C’est une décision qui fait grand bruit dans les couloirs feutrés de la justice sénégalaise, et qui prend à contre-pied les pronostics les plus prudents. Le président du Collège des juges d’instruction financiers a rendu son verdict : Farba Ngom restera en détention. Sa demande de liberté provisoire, formulée pour raisons médicales, a été sèchement rejetée, au grand étonnement de nombreux observateurs.
Député sortant, maire des Agnam, pilier de l’Alliance pour la République (APR) et proche de l’ancien président Macky Sall, Farba Ngom est incarcéré à la prison de Rebeuss depuis février dernier. Il fait l’objet d’un mandat de dépôt dans le cadre d’une enquête d’envergure pour malversations financières présumées dépassant 125 milliards de francs CFA, révélées par un rapport accablant de la CENTIF (Cellule nationale de traitement des informations financières).

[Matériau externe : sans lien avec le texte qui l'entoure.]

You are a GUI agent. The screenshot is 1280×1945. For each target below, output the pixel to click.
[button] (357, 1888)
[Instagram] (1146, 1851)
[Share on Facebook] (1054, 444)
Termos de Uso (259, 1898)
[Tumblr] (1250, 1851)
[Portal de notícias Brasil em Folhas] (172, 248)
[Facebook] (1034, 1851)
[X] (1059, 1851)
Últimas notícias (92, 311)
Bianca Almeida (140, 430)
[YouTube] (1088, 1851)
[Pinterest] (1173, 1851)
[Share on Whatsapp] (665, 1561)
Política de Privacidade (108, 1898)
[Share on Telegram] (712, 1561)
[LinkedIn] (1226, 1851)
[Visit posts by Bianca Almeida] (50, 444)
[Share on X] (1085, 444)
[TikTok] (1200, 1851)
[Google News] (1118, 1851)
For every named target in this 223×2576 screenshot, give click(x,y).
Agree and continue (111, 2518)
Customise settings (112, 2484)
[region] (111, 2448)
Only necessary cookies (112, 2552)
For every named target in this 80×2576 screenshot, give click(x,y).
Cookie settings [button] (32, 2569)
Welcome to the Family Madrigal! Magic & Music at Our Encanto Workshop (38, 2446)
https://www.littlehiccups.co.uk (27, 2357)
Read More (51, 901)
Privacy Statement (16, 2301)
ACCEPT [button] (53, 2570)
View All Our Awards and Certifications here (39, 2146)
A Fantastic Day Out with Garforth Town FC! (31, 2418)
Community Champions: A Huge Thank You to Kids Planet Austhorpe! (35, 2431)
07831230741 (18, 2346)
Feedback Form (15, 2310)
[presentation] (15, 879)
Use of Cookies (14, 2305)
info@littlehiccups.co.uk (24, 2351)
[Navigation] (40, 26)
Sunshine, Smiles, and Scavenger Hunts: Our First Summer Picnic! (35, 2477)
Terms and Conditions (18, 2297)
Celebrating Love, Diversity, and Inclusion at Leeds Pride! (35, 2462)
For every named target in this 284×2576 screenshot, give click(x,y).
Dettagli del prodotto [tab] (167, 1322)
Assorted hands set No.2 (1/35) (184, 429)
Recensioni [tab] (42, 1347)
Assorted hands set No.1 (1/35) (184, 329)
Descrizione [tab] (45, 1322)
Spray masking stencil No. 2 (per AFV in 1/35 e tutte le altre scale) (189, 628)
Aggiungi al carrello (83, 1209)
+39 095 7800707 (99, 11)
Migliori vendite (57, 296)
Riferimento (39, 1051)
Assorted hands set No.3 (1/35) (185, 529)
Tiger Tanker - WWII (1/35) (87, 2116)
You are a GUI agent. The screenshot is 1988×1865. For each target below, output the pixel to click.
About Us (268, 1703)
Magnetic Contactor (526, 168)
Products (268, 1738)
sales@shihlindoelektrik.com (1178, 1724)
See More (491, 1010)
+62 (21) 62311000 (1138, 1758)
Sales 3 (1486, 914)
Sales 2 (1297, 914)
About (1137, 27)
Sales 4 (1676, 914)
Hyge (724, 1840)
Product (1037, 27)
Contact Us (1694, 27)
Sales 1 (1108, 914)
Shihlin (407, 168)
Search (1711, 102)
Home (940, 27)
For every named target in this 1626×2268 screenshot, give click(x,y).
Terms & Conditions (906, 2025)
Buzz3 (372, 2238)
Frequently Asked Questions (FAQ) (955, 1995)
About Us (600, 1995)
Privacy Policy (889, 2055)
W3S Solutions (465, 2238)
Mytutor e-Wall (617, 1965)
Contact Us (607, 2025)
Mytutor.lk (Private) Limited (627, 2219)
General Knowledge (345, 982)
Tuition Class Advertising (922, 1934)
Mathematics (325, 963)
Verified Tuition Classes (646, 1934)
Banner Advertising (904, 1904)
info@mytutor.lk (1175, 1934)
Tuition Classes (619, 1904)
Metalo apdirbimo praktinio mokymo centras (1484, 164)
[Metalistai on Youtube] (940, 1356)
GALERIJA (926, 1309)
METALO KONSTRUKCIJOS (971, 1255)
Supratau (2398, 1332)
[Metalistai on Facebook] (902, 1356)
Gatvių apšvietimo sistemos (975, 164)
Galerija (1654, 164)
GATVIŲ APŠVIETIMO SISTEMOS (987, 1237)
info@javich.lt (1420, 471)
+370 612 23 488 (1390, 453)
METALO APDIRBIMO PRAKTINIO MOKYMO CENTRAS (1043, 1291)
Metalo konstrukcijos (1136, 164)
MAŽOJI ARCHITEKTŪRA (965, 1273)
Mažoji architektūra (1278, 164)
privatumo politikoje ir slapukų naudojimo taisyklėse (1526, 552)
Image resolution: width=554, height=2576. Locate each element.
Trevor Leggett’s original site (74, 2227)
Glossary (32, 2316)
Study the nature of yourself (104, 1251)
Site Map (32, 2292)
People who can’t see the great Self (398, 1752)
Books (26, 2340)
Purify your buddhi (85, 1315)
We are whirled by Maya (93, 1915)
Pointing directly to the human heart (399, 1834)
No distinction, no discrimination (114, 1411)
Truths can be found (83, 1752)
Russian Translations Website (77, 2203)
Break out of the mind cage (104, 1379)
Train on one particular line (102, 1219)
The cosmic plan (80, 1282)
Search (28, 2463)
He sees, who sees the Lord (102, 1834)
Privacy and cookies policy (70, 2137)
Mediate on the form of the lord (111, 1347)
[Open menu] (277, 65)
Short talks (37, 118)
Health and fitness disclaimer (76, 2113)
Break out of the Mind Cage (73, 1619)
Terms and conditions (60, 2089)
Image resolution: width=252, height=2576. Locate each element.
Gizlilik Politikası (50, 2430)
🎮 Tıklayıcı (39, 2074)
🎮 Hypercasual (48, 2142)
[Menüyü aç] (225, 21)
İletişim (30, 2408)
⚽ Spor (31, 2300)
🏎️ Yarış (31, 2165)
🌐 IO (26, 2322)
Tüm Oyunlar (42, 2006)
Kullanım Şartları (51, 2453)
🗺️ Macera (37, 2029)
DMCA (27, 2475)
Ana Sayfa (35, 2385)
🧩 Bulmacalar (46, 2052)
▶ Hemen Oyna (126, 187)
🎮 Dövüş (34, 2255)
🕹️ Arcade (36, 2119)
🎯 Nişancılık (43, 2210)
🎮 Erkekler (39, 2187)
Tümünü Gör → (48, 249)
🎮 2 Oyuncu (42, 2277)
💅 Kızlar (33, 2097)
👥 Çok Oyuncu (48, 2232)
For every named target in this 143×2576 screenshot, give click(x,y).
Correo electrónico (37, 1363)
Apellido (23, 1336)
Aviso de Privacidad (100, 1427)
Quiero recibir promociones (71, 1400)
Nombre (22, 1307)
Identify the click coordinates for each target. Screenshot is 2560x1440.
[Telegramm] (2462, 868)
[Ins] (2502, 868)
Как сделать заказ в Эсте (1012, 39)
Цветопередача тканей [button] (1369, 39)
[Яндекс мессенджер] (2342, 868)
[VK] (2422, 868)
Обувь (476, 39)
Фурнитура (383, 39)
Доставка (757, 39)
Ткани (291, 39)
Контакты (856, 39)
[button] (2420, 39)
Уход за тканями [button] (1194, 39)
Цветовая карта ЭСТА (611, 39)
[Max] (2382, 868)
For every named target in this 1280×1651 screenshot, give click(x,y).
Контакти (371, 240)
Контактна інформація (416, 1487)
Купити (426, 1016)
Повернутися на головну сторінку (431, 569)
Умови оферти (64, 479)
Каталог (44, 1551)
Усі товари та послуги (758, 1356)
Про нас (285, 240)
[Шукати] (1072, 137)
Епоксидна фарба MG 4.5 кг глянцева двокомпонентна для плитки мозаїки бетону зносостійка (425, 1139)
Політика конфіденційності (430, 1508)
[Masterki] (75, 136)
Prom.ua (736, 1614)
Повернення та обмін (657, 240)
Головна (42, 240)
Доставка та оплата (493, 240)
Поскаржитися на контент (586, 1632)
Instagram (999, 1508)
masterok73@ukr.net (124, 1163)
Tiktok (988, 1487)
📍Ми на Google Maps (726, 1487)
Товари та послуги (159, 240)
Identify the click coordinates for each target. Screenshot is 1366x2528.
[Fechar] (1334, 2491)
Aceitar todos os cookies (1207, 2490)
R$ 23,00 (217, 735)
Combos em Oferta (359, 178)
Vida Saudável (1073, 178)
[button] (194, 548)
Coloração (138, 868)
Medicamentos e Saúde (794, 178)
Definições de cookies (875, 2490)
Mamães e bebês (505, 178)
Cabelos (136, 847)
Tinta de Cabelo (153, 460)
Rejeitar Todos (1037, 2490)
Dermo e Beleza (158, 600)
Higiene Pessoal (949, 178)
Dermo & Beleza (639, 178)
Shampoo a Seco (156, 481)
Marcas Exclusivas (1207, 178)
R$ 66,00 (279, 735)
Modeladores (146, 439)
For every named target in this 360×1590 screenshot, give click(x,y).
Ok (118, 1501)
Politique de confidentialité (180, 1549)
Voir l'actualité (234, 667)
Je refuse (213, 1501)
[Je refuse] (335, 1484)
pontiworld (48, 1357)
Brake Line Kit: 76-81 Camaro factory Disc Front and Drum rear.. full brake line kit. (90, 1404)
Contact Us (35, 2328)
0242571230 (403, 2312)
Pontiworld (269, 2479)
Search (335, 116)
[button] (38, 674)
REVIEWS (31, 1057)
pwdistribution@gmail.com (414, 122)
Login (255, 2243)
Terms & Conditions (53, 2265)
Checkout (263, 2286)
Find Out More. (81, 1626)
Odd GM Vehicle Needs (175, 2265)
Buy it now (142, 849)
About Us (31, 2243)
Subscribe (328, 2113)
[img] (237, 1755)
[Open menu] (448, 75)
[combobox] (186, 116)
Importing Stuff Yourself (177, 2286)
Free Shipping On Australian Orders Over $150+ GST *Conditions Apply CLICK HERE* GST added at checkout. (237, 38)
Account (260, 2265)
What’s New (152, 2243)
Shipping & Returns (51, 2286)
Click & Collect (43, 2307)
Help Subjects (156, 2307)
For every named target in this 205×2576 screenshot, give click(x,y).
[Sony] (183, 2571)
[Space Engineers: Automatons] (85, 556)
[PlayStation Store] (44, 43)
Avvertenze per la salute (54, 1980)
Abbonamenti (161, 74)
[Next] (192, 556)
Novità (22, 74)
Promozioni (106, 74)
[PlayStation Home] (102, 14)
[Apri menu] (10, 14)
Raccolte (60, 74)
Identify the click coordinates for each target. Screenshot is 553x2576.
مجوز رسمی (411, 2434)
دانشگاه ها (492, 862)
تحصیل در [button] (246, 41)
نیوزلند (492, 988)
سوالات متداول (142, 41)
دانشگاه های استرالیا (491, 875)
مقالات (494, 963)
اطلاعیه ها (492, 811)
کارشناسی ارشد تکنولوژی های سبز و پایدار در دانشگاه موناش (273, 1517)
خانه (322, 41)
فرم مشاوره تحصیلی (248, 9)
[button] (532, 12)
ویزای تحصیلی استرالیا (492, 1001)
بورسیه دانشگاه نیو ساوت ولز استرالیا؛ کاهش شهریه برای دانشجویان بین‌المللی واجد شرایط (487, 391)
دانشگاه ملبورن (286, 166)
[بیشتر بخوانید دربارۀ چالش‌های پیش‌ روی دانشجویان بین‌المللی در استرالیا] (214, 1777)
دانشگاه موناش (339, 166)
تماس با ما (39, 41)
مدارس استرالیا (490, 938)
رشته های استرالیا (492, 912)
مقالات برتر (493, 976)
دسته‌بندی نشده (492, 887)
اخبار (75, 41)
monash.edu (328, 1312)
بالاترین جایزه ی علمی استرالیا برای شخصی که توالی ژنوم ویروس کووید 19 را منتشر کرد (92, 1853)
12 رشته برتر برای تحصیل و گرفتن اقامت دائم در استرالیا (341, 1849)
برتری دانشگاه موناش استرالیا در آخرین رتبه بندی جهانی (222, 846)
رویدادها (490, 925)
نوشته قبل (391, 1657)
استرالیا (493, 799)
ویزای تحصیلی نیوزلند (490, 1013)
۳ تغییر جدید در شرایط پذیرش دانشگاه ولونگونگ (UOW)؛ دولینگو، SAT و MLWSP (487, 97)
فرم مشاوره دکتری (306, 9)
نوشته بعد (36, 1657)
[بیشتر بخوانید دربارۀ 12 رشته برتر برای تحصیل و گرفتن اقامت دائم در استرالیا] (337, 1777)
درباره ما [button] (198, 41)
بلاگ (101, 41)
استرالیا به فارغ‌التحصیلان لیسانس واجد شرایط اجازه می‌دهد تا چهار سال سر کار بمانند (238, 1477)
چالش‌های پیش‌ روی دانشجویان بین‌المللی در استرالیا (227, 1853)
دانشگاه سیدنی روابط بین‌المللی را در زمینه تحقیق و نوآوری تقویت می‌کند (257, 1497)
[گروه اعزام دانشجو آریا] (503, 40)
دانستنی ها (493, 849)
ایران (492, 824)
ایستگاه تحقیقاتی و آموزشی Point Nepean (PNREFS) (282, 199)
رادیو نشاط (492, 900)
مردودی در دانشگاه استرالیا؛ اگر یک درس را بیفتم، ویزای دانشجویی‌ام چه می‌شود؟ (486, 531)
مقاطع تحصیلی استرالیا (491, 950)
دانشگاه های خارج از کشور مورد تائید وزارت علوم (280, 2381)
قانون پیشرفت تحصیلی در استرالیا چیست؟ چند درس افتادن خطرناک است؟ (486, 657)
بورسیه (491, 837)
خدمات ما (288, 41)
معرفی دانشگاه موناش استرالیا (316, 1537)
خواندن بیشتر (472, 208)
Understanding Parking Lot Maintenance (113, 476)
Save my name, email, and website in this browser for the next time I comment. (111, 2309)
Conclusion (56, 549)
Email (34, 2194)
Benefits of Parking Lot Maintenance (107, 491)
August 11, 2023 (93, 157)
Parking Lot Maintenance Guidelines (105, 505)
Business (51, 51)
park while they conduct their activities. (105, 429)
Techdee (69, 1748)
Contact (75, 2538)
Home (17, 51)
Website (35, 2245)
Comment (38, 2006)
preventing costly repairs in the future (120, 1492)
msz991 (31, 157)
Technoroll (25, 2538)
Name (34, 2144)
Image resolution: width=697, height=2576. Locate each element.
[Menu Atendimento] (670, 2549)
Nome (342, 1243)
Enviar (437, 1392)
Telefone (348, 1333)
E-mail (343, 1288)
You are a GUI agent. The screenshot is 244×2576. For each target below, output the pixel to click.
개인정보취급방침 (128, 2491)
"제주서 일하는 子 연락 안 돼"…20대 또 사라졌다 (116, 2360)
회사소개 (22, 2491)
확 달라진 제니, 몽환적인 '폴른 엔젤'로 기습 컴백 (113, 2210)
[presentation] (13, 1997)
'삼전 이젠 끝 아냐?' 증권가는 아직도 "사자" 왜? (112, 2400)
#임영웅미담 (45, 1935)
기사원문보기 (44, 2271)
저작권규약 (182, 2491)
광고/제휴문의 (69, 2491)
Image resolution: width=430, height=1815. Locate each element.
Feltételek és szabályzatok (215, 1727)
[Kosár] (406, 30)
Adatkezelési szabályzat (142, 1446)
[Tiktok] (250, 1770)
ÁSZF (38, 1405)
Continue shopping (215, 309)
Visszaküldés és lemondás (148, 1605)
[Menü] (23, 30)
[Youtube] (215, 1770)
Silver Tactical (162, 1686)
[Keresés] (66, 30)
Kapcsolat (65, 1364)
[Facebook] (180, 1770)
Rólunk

Une décision en contradiction avec un avis médical catégorique
Ce qui choque dans cette affaire, c’est que la demande de libération provisoire reposait sur un avis médical formel et sans équivoque. Le professeur Alassane Mbaye, cardiologue de renom, avait clairement établi que l’état de santé de Farba Ngom est « incompatible avec la vie carcérale ».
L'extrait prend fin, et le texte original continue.